To determine whether respondent's position was "substantially justified," we must look not only to respondent's position in court, but also to "any administrative action or inaction by the District Counsel of the Internal Revenue Service (and all subsequent administrative action or inaction) upon which such proceeding is based." Sec. 7430(c)(4). This and other courts have held that, for purposes of section 7430, administrative action or inaction begins no earlier than the point at which respondent's District Counsel becomes involved in the proceeding. Gantner v. Commissioner [Dec. 45,452], 92 T.C. 192, 197 (1989); Egan v. Commissioner [Dec. 45,100], 91 T.C. 705, 712 (1988); Sher v. Commissioner [89-2 USTC ╤ 9618], 861 F.2d 131, 134 (5th Cir. 1988), affg. [Dec. 44,035] 89 T.C. 79 (1987); but see Weiss v. Commissioner [88-2 USTC ╤ 9419], 850 F.2d 111 (2d Cir. 1988), revg. and remanding [Dec. 44,268] 89 T.C. 779 (1987). Otherwise' the phrase "by the District Counsel," added by Congress in the Tax Reform Act of 1986, supra would be written out of section 7430. This conclusion is also consistent with the report of the Joint Committee on Taxation, which states:
the "substantially justified" standard is applicable to prelitigation actions or inaction of the District Counsel of the IRS (as well as all subsequent administrative action or inaction, as well as the litigation position of the Government. Prelitigation actions or inaction by the IRS prior to the involvement of District Counsel are not eligible as components of any attorney's fee award.
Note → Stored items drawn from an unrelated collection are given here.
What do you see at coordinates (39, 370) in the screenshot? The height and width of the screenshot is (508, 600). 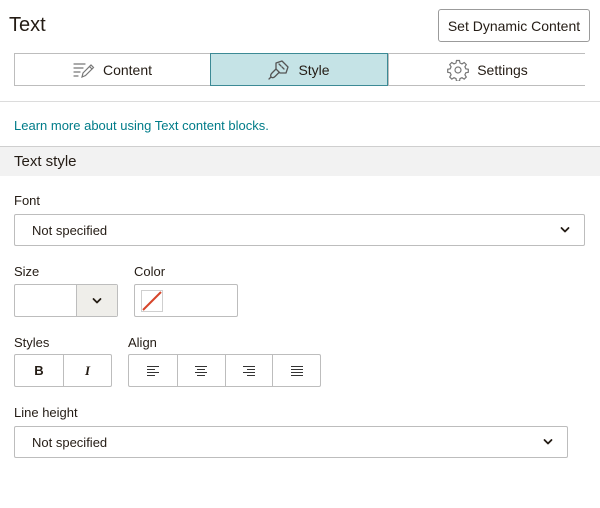 I see `bold-button: B` at bounding box center [39, 370].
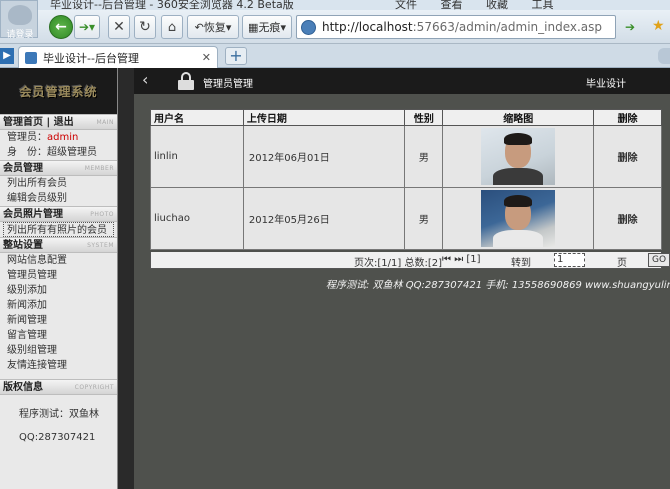 This screenshot has width=670, height=489. Describe the element at coordinates (402, 81) in the screenshot. I see `content-topbar: ‹ 管理员管理 毕业设计` at that location.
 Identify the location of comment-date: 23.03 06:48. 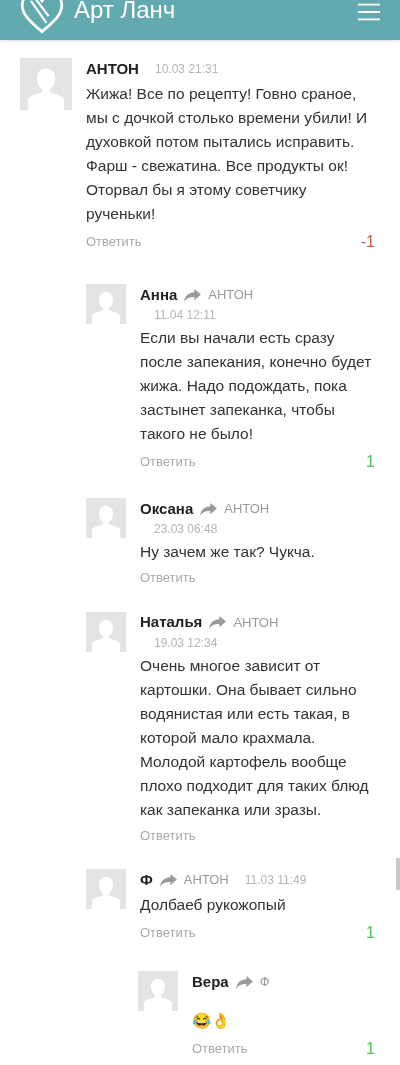
(186, 530).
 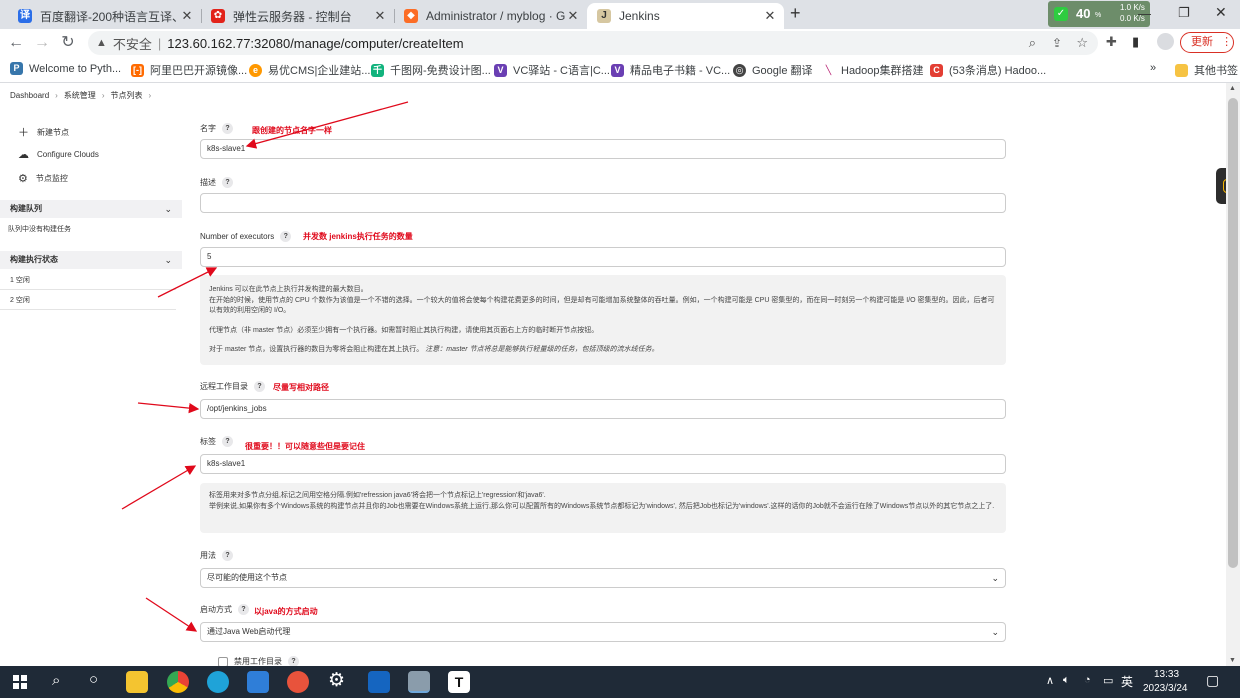 I want to click on notification-icon: ▢, so click(x=1212, y=680).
Staff of Joint Comm. on Internal Revenue Taxation, General Explanation of the Tax Reform Act of 1986, at 1300; see also Sher v. Commissioner, 861 F.2d at 134.
Respondent states that District Counsel first became involved with this case at the time the petition was filed. Petitioners do not contend otherwise. From that point until the time at which the parties submitted a decision document to the Court, respondent took reasonable steps through his appeals officer to review the substantiation of petitioners' deductions and to determine petitioners' correct tax liability. It is clear that respondent's position in this case after the petition was filed, and District Counsel became involved, was substantially justified.
Petitioners' complaint that respondent acted unreasonably in this case is based entirely on the fact that an agent of respondent refused to meet with petitioners' attorney, Mr. Smith. This action took place before the petition was filed and prior to the time when District Counsel became involved in the case. It is outside the scope of the actions to be considered in reviewing the reasonableness of respondent's position. Sec. 7430(c)(4)(A)(i). Moreover, petitioners' motion does not take into account the discussions between respondent's agents and a person who represented petitioners before Mr. Smith was retained. Even if the Court were to look at the full course of discussions between the parties, we could easily conclude that respondent's agents gave petitioners ample opportunity to substantiate the subject deductions, and that respondent's actions were reasonable throughout this proceeding, both before and after District Counsel became involved.
Based upon the above, petitioners have failed to satisfy their burden of proving that respondent's position was not substantially justified.
To reflect the foregoing,
The petitioners' motion for litigation costs will be denied.